We Get Mail: A Father-Daughter Wedding Dance That Won't Make Everyone Gag
We get a lot of mail at NPR Music, and amid the debt-consolidation offers is a slew of smart questions about how music fits into our lives — and, this week, our ideas for songs that fathers and daughters can dance to at weddings.
Célèste Brott writes: "I'm trying to pick a father-daughter dance song for my wedding, but most of the suggestions I come across make me gag. They fall mostly into the category of 'What an angel she is'-type songs, or are too sentimental about 'What a great dad he was.' I want it to be something we both love, and that we can dance to. Something that hits the right sentimental note, sure, but isn't sappy or impersonal. Any ideas?"
Picking any music for a wedding is weirdly fraught, particularly if you're the sort of person whose taste in love songs — or taste in love, for that matter — runs toward the complex and compromised. Weddings are about absolutes, and love songs that express absolute emotions (permanence, certainty) have a tendency to come off as mawkish or excessively sentimental. Throw in the unconditional love between a parent and a child, and ... hoo boy, that narrows down the options. I've been taking my daughter to "daddy daughter dances" since she was barely old enough to run around, and have yet to hear anything there that conjures up images of her future wedding day. (THANK GOD.)
That said, since before she was born, I've had the exact right song picked out for this very occasion, should it arise — a song that has been laying waste to my defenses since I first heard it almost exactly 10 years ago. I've been playing it for my kids since way before they can remember, and my 8-year-old daughter still listens to it as part of our bedtime ritual virtually every night.
With apologies to those who've heard me prattle about this song before, Clem Snide's "Find Love" is, in all seriousness, perfect; I have listened to it hundreds if not thousands of times, and if anything, it's only grown on me. Heard in the context of a parent's love — of deeply humane advice and wishes for a child, regardless of his or her age — it says everything. Take chances. Put yourself out there. Face the world with a generous heart. Live your life. Make the world your own. "Find love, and then give it all away."
That said, that's my choice; while you're welcome to swipe it for your own purposes, the important thing is to pick something that suits you and your specific relationship. Reader suggestions, song picks and wedding stories are more than welcome in the comments section.

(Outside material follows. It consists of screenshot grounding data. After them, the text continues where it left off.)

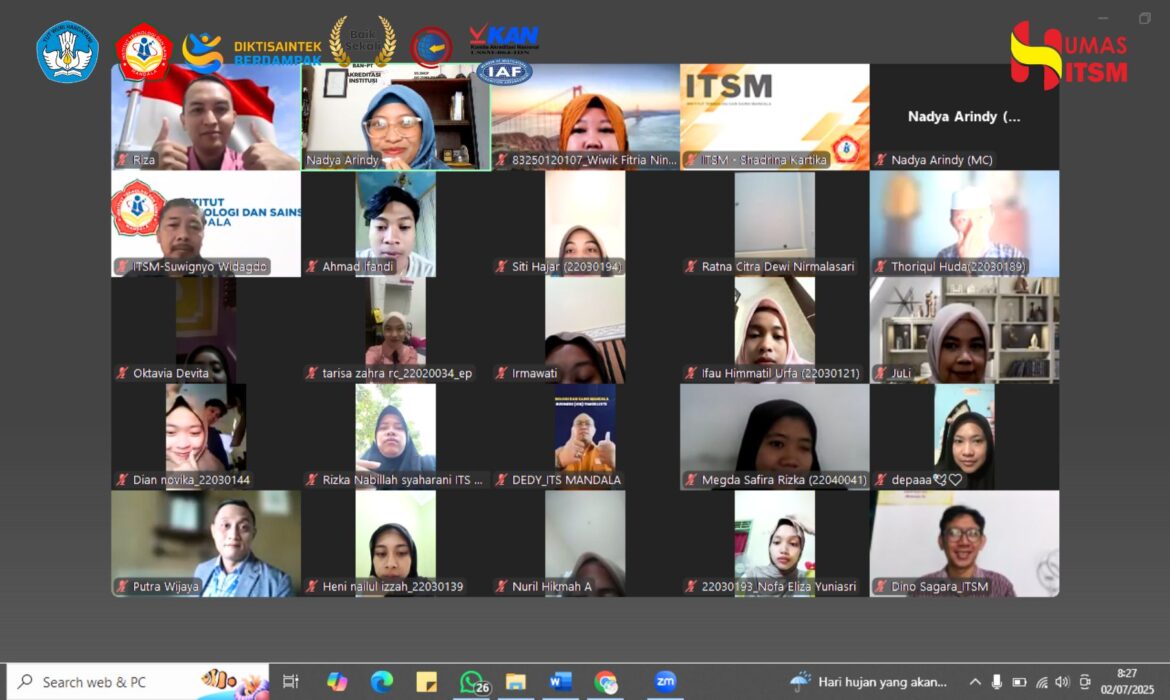Open Sticky Notes from the taskbar
The image size is (1170, 700).
pyautogui.click(x=425, y=681)
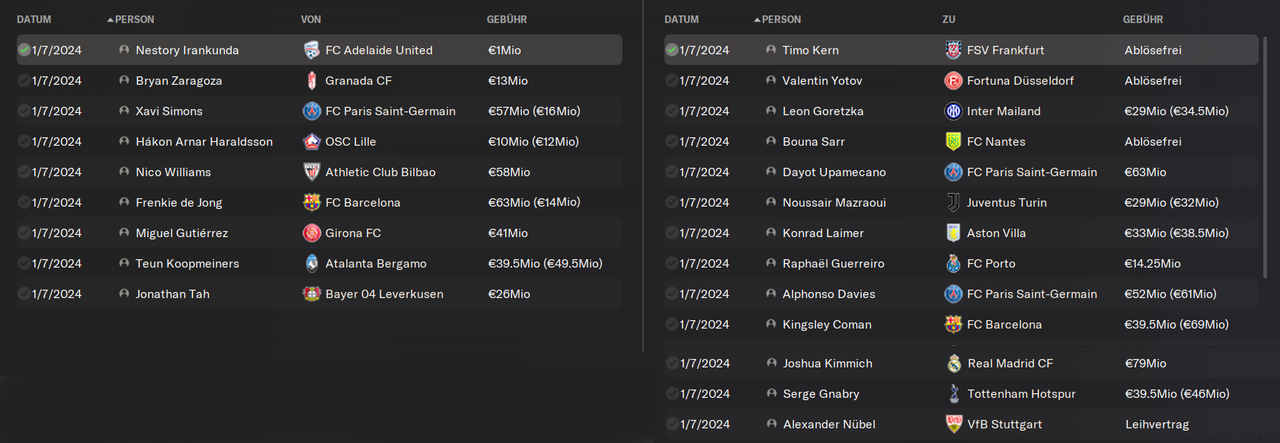Viewport: 1280px width, 443px height.
Task: Open Nico Williams player profile
Action: tap(173, 172)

Nick Faris writes: "A friend recently posted a picture of her old Ace of Base cassette tape. I'll admit that when that album came out, I saw the sign and it opened up my eyes. But if I saw that same sign for the first time today, I don't think my eyes would open nearly as much as they once did, if at all. So my question is, would you rather outgrow or grow old with the music you currently love?"
Well, there's no reason you can't do both: You can recognize what was silly or schlocky about songs you once loved, and understand what has caused them to age even more poorly than I have and yet still hold them close to you as triggers for happy memories. In part because of my job, I rarely go back and dust off the music I loved as a kid, but I still hold on to those records and think of them fondly — whether they were gateways into more adult tastes (Tracy Chapman's fantastic first record) or emblems of embarrassing adolescent episodes (yeah, I'll admit it: Chicago 18).
Given the choice, I would much rather outgrow my favorite music — and, on most days, much rather hear something new than something old. The sense of discovery is intoxicating: It keeps us young and enthusiastic, and wards off the disease of perpetual discouragement; of thinking that nothing is as good or fresh or inventive or exciting as it was back when we were open to amazement.